Sous le vernis d’un regain d’attractivité internationale, la signature de cinq nouveaux contrats d’hydrocarbures par Sonatrach, ce 22 juillet à Alger, révèle surtout l’impasse stratégique dans laquelle persiste la politique énergétique algérienne. Présentée comme une victoire diplomatique et technocratique par les autorités, l’opération « Algeria Bid Round 2024 » s’est soldée par l’attribution de cinq périmètres sur six proposés, pour un investissement minimal de 600 millions de dollars, strictement alloués à l’exploration. Une somme modeste si on la compare aux besoins colossaux du secteur, et qui traduit surtout l’atonie du modèle énergétique algérien dans un contexte de transition mondiale vers le post-pétrole.

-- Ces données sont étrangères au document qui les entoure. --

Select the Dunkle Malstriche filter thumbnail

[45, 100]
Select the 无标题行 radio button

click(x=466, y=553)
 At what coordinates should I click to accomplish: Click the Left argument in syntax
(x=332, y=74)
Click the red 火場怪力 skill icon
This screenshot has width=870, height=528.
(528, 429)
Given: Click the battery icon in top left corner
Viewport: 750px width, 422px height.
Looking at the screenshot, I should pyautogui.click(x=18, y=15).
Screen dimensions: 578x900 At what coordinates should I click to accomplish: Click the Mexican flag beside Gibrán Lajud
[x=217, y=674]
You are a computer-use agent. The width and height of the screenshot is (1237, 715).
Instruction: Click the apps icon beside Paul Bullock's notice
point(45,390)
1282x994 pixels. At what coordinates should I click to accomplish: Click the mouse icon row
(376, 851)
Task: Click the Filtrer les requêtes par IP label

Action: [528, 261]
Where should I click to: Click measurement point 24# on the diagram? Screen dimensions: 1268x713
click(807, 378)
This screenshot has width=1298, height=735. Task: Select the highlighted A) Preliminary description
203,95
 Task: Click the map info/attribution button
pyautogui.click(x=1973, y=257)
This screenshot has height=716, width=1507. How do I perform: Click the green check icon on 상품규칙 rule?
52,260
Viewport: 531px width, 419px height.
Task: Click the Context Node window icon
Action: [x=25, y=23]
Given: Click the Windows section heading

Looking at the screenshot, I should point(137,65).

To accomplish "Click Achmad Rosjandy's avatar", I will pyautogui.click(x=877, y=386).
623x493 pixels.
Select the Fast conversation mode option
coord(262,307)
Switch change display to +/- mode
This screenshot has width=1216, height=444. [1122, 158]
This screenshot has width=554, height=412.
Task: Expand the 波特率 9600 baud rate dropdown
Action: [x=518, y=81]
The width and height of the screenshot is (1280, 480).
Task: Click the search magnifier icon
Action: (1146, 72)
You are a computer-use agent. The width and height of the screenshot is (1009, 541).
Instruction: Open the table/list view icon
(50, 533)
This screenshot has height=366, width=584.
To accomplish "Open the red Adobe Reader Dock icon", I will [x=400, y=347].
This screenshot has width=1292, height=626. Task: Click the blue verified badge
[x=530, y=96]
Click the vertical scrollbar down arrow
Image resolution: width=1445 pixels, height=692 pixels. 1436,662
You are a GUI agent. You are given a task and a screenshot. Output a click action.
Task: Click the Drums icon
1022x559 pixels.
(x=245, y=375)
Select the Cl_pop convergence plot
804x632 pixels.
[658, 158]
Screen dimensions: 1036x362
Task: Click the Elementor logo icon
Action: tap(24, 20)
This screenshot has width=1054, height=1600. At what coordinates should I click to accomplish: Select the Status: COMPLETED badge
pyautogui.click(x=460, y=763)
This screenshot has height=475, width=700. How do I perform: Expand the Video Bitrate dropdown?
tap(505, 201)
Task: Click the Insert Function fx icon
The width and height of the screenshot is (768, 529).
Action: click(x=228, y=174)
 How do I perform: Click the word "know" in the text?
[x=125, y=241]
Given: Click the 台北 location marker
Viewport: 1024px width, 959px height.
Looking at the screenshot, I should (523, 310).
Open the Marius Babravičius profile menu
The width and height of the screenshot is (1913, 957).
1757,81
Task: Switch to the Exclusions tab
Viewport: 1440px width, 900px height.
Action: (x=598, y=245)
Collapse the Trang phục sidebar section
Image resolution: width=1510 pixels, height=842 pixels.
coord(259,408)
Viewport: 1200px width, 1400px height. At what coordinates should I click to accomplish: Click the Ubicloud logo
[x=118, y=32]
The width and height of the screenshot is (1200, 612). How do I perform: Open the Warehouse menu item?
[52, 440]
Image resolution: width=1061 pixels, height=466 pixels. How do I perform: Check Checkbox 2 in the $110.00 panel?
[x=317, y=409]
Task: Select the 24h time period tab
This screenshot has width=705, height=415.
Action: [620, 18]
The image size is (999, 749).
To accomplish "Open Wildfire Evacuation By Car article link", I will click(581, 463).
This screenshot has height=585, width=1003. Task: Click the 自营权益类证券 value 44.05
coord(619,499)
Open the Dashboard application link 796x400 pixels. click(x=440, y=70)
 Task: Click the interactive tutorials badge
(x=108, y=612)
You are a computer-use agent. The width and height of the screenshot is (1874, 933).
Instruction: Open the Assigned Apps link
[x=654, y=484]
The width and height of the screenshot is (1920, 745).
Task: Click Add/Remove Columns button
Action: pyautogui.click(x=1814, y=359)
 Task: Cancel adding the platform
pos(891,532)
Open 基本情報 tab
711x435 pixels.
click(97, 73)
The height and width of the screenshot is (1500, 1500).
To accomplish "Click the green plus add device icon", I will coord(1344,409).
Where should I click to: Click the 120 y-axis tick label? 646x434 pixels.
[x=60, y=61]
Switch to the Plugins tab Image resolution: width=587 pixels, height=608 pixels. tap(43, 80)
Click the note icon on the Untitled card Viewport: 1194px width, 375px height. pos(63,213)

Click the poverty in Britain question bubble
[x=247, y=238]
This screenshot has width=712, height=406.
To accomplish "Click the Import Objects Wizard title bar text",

Parmi les bénéficiaires figurent des géants comme TotalEnergies, ENI ou Sinopec, mais aussi des acteurs secondaires comme Filada, Zangas ou ZPEC. Le recours à des joint-ventures ou à des contrats de partage de production démontre la dépendance persistante de l’Algérie à l’égard de ses partenaires étrangers pour le financement, la technologie et le savoir-faire. L’absence d’un acteur majeur américain, et le désintérêt d’autres grandes firmes internationales signalent, par ailleurs, une méfiance persistante liée à l’instabilité réglementaire du pays, au manque de transparence, et aux blocages structurels du secteur.

Alors que les pays du Golfe, l’Europe ou encore des économies émergentes diversifient agressivement leurs sources d’énergie et investissent massivement dans l’hydrogène vert, le solaire ou l’éolien, Alger persiste à miser l’essentiel de ses ressources sur l’exploration d’hydrocarbures dans des zones désertiques de plus en plus difficiles d’accès. Aucune mention n’a été faite, lors de la cérémonie, de la compatibilité de ces projets avec les engagements climatiques internationaux, ni de leur cohérence avec une stratégie énergétique intégrée au service de la souveraineté à long terme.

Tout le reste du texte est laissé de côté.